The technology doesn’t just absorb impacts. It also disperses energy from such blows. “It’s kind of like an airbag with a mattress inside,” Springs says.
Despite playing 13 seasons in the NFL, the inspiration for Springs' company didn’t come from the sport he loves.
“Windpact came to be because of an accident where my son was in a car seat, and the technology that was in the car seat kind of saved my son in a 65-mph collision,” he says. “I thought the technology worked so well I immediately called up the parent company, Safety 1st, who had this technology in the car seat, and I wanted to investigate how this technology worked.”
The absorption and dispersion properties in the car seat were the impetus for Windpact's own Crash Cloud technology. Here's how it works, according to the company’s website:
The Crash Cloud™ system is made up of three important elements: Wind Springs™, Impact Vents™ and Refresh Vents™. These self-recovering airbags are activated instantly on impact, absorbing the energy of a hit.

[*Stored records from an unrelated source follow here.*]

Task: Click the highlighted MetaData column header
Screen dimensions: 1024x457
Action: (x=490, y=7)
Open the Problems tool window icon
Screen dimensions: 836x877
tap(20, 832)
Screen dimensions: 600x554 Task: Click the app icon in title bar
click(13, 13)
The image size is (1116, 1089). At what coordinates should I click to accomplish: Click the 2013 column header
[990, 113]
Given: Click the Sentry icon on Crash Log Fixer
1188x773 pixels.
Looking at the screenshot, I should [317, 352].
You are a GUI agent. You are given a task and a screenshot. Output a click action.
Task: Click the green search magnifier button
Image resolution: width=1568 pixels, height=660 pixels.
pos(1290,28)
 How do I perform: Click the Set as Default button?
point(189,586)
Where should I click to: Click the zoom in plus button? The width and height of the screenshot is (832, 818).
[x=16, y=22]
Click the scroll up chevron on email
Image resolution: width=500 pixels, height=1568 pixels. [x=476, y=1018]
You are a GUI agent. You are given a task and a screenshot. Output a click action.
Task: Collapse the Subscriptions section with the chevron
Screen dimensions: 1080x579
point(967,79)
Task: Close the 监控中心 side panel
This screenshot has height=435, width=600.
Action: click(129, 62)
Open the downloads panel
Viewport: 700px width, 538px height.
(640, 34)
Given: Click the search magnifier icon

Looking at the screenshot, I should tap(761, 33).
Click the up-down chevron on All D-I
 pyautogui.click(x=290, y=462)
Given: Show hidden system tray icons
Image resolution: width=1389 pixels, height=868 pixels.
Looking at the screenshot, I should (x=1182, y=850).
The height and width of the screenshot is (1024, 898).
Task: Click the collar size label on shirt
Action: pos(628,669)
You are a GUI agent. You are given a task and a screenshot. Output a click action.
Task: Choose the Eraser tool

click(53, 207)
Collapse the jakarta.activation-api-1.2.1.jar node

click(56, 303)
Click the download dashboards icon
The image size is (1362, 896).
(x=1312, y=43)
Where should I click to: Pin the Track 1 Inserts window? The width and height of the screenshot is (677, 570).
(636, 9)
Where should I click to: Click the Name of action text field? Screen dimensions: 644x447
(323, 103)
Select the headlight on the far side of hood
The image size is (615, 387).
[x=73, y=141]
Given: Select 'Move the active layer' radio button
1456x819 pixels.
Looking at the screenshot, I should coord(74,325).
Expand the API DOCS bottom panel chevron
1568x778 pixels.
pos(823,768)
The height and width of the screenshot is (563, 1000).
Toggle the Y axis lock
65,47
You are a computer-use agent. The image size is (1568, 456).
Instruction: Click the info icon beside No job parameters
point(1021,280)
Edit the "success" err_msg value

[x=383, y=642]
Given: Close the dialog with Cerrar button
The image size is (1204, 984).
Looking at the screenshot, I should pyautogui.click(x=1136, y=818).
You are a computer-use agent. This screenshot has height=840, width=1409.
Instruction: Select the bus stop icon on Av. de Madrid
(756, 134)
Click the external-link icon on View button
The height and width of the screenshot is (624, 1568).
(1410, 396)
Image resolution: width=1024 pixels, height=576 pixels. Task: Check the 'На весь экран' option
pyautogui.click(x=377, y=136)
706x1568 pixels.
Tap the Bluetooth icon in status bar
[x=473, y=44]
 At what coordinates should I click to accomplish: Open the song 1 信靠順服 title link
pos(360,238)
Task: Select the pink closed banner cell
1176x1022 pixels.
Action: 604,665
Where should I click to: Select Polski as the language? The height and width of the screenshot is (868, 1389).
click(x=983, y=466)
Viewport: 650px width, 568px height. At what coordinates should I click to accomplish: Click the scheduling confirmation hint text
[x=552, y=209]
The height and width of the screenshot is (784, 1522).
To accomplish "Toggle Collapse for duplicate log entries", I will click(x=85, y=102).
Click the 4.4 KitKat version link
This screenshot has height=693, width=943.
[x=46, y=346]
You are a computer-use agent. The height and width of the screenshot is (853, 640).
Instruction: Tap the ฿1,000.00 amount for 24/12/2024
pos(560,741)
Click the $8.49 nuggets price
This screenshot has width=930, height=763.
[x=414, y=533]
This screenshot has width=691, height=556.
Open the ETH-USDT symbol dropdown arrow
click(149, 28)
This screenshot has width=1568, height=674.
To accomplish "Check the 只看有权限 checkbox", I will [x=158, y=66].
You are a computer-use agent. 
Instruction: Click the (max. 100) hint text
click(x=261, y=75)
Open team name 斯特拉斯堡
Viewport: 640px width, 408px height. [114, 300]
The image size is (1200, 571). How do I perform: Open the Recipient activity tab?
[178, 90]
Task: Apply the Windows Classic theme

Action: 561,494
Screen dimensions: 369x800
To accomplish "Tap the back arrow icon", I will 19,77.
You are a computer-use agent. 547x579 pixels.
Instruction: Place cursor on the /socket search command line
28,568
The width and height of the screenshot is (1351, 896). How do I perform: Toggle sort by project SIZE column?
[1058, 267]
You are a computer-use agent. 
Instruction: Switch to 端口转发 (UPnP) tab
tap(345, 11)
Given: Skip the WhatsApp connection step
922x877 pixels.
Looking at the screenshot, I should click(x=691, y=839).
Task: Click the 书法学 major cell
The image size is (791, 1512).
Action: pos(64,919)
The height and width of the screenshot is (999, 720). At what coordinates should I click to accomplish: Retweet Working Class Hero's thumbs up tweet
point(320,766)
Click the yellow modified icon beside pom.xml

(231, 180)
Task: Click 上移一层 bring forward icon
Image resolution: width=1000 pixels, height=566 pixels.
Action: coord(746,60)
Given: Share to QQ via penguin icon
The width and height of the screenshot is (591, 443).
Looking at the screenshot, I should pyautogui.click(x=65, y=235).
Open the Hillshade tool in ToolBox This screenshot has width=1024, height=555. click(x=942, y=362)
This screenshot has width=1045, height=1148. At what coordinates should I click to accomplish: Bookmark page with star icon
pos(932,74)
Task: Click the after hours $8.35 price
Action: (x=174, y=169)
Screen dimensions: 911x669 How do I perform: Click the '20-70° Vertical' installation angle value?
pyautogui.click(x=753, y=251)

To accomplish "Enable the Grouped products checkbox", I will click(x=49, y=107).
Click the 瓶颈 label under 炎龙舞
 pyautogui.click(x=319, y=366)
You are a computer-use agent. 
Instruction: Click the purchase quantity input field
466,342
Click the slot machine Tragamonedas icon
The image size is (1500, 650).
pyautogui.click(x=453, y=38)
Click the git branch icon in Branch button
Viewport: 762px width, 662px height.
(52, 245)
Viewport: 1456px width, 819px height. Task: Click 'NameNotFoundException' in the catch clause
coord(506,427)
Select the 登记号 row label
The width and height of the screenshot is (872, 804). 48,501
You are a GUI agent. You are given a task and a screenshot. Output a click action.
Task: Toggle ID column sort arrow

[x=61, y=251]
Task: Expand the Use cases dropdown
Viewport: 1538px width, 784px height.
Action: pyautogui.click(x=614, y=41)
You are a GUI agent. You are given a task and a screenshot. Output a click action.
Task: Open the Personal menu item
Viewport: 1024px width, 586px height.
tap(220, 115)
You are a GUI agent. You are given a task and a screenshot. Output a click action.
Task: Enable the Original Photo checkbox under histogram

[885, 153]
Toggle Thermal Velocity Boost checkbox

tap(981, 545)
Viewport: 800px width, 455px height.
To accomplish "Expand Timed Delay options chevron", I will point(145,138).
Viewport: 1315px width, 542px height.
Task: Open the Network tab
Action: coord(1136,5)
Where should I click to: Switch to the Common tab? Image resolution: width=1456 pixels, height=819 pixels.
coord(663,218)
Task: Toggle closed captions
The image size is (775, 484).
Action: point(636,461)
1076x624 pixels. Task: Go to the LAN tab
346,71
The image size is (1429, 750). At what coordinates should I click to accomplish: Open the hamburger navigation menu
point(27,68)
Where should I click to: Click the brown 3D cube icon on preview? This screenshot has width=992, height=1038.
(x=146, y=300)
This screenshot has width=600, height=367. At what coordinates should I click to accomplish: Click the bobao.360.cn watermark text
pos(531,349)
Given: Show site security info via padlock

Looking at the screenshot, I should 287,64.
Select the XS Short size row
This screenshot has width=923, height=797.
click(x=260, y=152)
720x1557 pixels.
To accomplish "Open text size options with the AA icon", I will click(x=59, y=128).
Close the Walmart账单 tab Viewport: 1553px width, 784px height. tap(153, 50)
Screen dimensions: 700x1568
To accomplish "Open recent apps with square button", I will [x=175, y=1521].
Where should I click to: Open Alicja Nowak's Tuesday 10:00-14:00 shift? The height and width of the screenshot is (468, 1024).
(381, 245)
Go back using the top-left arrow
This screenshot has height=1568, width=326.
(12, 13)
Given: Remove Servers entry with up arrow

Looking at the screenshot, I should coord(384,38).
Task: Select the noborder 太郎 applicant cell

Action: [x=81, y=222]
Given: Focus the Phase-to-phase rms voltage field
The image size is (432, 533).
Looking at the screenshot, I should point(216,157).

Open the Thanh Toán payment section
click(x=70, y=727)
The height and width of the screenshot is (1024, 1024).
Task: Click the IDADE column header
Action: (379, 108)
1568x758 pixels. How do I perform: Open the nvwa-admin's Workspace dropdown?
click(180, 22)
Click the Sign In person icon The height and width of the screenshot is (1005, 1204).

As each Wind Spring™ is compressed, energy is transferred through the Impact Vents™, away from the point of impact.
Wind Springs and Refresh Vents then work together to rapidly re-inflate each Crash Cloud. This enables both the system and the user to withstand the multiple impacts that can often make up a single event.
Windpact sees its technology as a way to protect people participating in a wide range of activities. Its first product to market, expected later this year, is a bicycle helmet that will retail in the $100-$120 range.
“More people ride bikes than play team sports,” Springs points out. “So for us, we felt the first product that should come on the market ... would be a bicycle helmet.”
And they won’t stop there. Windpact may not become the brand making helmets for football, baseball, hockey, lacrosse, or even cricket, but they hope their technology will be purchased by existing helmet makers to make their own products safer.